Quote, without any change, the line that contains "The height and" and all lines that follow it to the end of the data below.
Content starts
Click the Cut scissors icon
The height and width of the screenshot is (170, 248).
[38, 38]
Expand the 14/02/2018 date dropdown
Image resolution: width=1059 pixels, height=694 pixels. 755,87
Content ends
**Answer space**:
The height and width of the screenshot is (170, 248).
[38, 38]
Expand the 14/02/2018 date dropdown
Image resolution: width=1059 pixels, height=694 pixels. 755,87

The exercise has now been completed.